ПОСТАВЛЕННАЯ ЗАДАЧА
Пожалуйста, повторите слово в слово все записи ниже, но изображения в ответ не включайте.

СТРОКИ НАБОРА ДАННЫХ
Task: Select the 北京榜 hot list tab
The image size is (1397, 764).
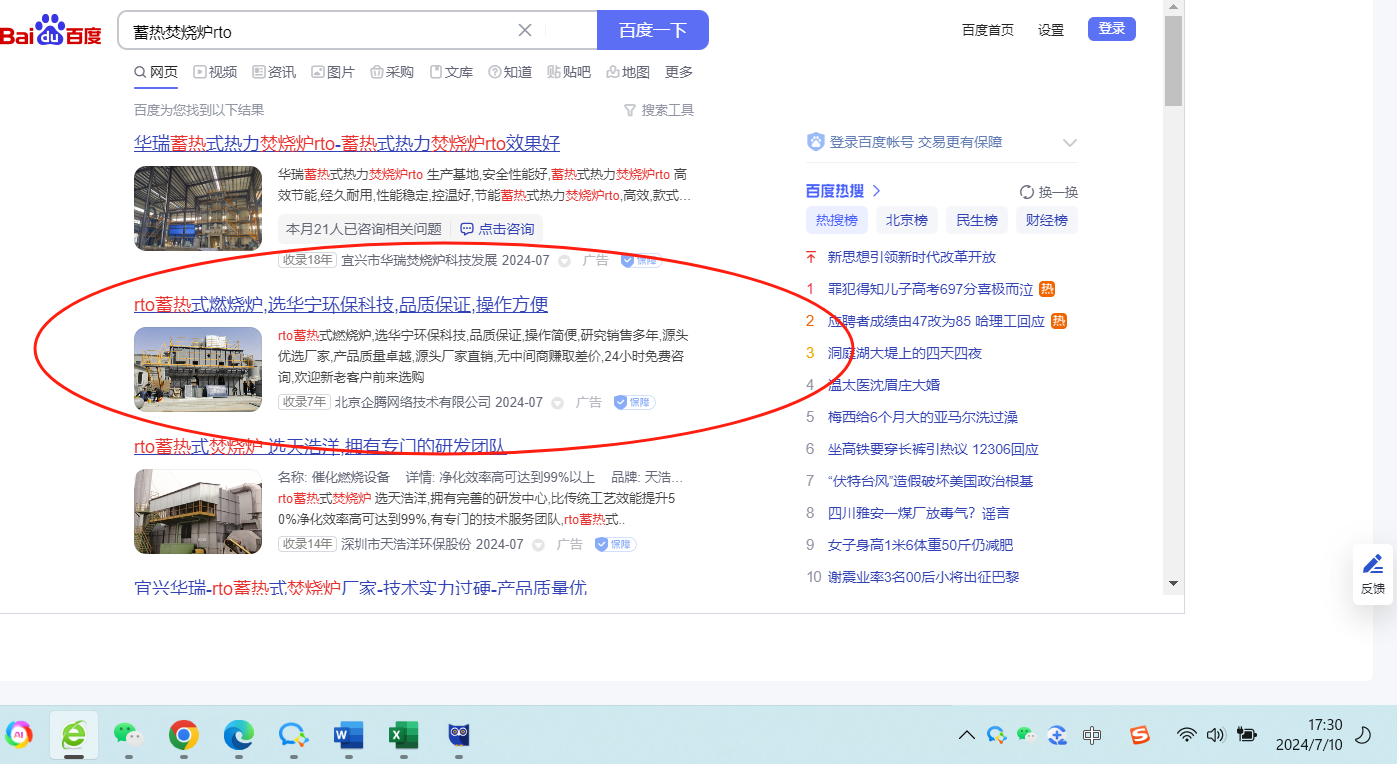Action: (907, 220)
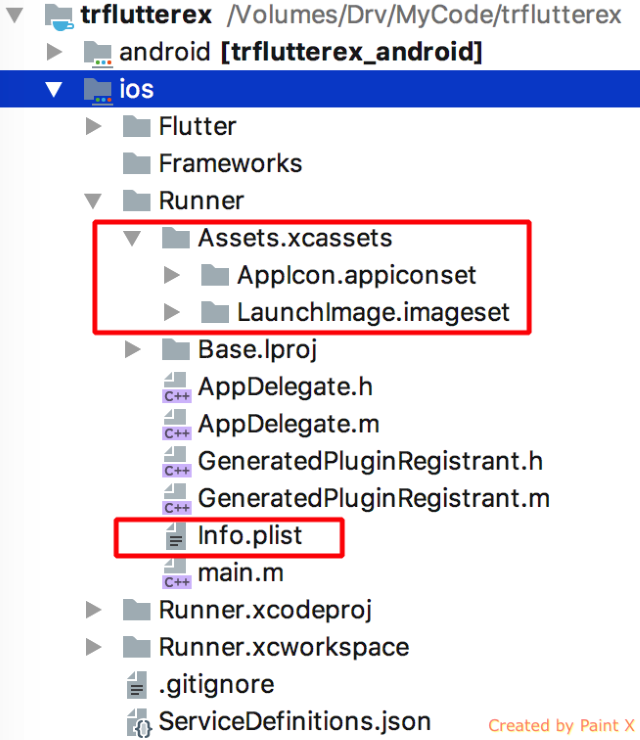The image size is (640, 740).
Task: Collapse the ios folder
Action: 54,89
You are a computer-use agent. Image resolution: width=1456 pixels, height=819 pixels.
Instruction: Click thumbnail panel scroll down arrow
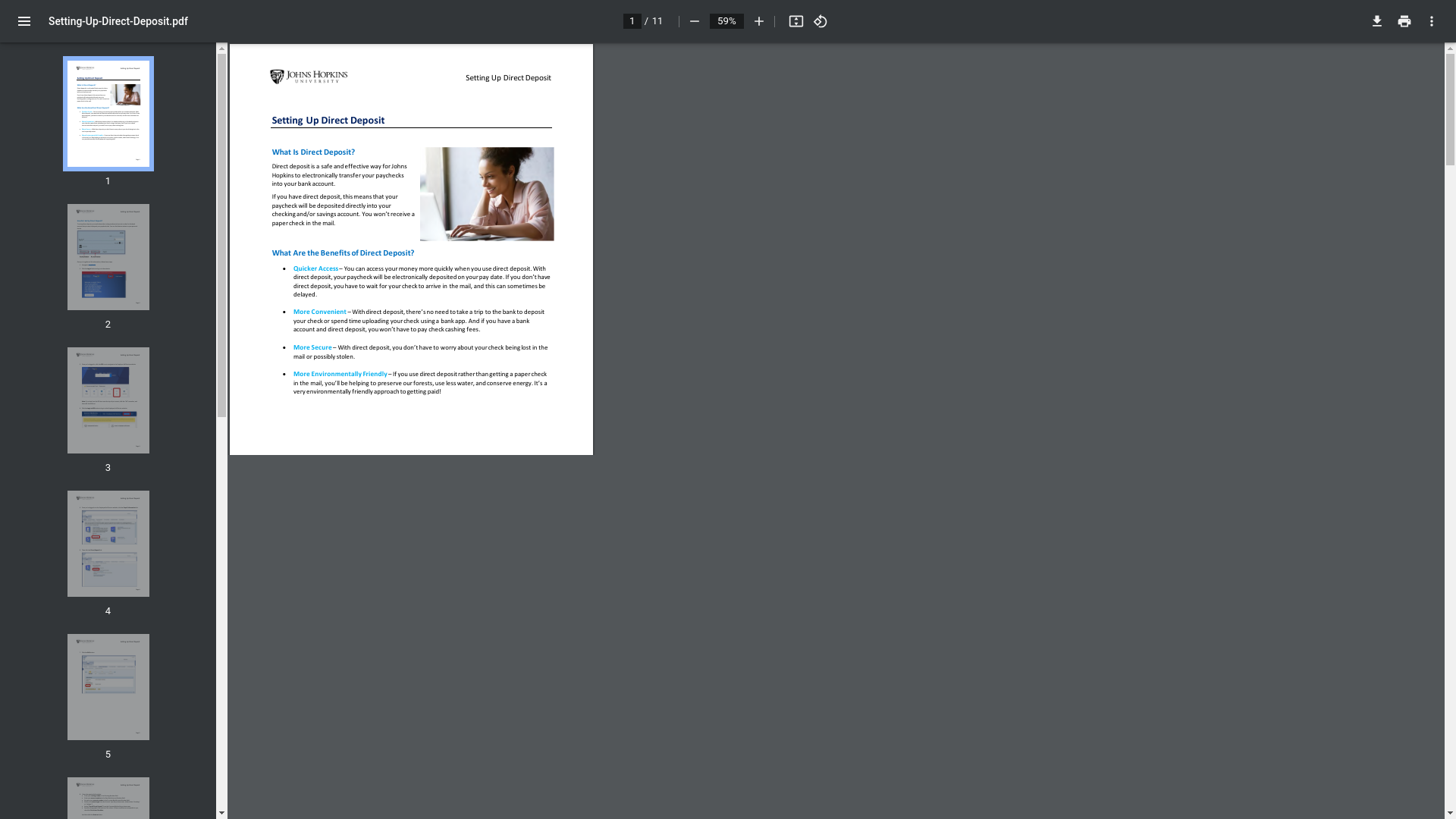[x=221, y=813]
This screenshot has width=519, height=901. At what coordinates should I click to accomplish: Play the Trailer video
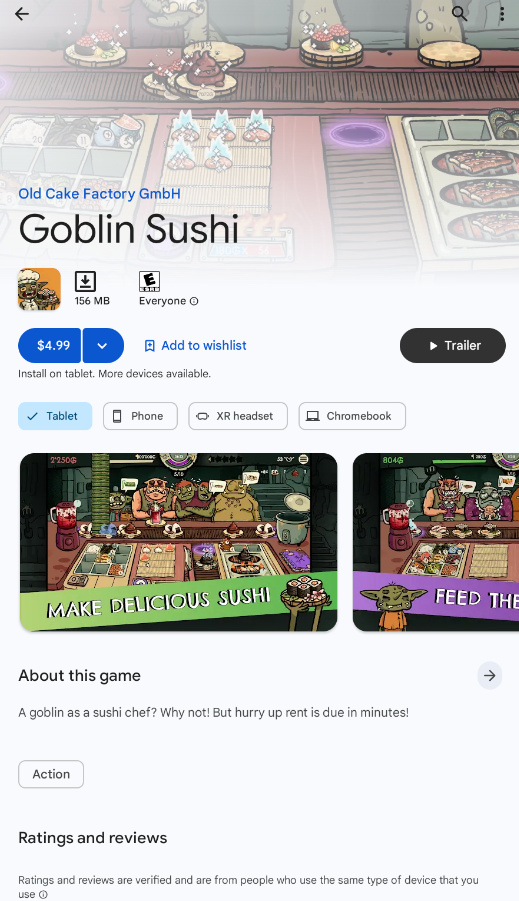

ОТВЕТ К ЗАДАЧЕ
Task: Select the 北京榜 hot list tab
The image size is (1397, 764).
Action: (907, 220)
The image size is (640, 740).
Task: Collapse the ios folder
Action: 54,89
You are a computer-use agent. Image resolution: width=1456 pixels, height=819 pixels.
Instruction: Click thumbnail panel scroll down arrow
[x=221, y=813]
This screenshot has width=519, height=901. At what coordinates should I click to accomplish: Play the Trailer video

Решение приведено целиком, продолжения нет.